Science Advancing Mankind

Cheryl R. Ganz


IMAGE LINK= Visitors to the 1933 Chicago World's Fair could not help but be impressed by the imposing Fountain of Science in the open air rotunda of the main entrance at the Hall of Science. Fair planners had placed the Hall of Science at the focal point in the fairgrounds in order to showcase the fair's theme, "A Century of Progress," through the hall's architecture, sculpture, murals, and exhibits. The fountain could be viewed from the outdoor terrace on the main level, from the rotunda on the ground level, and from the Sky Ride rocket cars traversing above. As a promotional flyer explained, "the theme of this fountain--Science Advancing Mankind--is represented by the great robot-like figure typifying the exactitude, force and onward movement of science, with its powerful hands at the backs of the figures of a man and a woman, representing mankind." The robot, man, and woman stood on a pedestal surrounded by a pool of water, with eight smaller pools below. At the base of each pool was a relief panel portraying one of the basic sciences: astronomy, mathematics, physics, chemistry, botany, zoology, medicine, and geology. The sculpture and the panels provided fairgoers with an interpretive vision of the origins of science and its role in modern American society. Amazingly, fair officials gave the responsibility of executing this pivotal artistic endeavor to a local woman sculptor.

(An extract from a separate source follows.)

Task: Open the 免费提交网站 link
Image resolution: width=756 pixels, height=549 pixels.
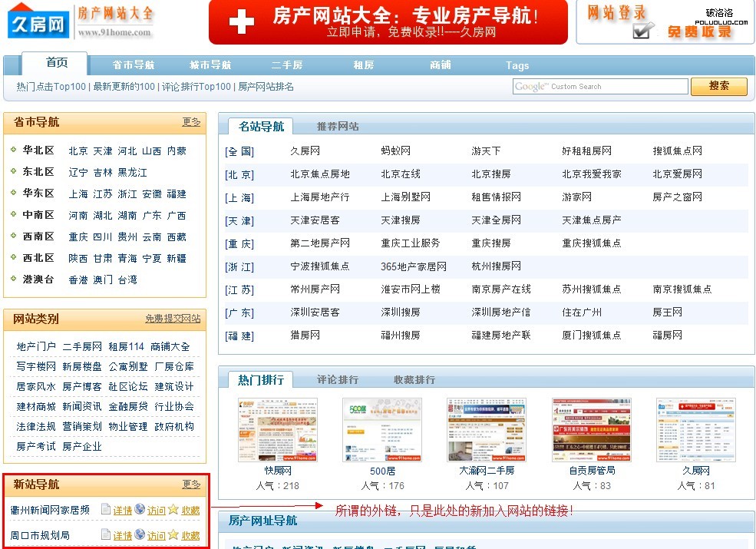Action: (x=173, y=319)
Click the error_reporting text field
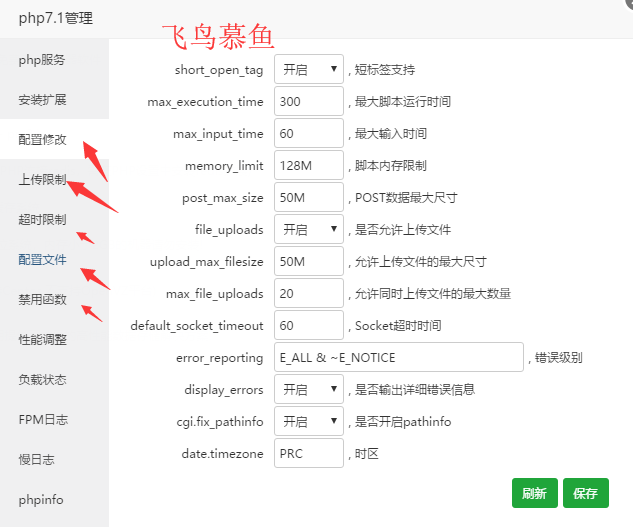The height and width of the screenshot is (527, 633). pos(398,358)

Louise Lentz Woodruff had studied at Columbia University and at the School of the Art Institute of Chicago. Her artistic mentors included Lorado Taft, who taught many aspiring women artists in Chicago, and Emile Antoine Bourdelle, of Paris. Bourdelle urged his students to seek essential truths and free themselves from superfluous ornamentation. Taft, whose Chicago studio had produced many works for the 1893 World's Columbian Exposition, was dedicated to the sculptural beautification of Chicago. He believed that public sculptures captured the essence of the cultural ideas and ideals of those who collaborated to erect them. These views influenced Woodruff's own artistic vision and more modernist style. [End Page 783] [Begin Page 785]

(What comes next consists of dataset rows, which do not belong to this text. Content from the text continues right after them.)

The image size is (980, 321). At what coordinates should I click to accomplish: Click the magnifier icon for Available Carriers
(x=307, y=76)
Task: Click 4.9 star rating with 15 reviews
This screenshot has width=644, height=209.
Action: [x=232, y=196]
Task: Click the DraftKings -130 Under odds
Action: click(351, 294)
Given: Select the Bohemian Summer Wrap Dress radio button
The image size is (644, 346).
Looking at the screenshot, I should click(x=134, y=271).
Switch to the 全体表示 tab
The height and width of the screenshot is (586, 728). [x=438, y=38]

Woodruff and her banker husband, George, were socially prominent in the elite circles of Chicago. She served on the boards of artistic and civic organizations, and he was treasurer of the 1933 Chicago World's Fair's board of trustees. These social connections, combined with fair officials' efforts to integrate exceptional women into selected positions within the fair organization, resulted in Woodruff's commission. Most of the artistic commissions offered to women at previous fairs had enhanced women's pavilions rather than main exhibition buildings or central gathering points.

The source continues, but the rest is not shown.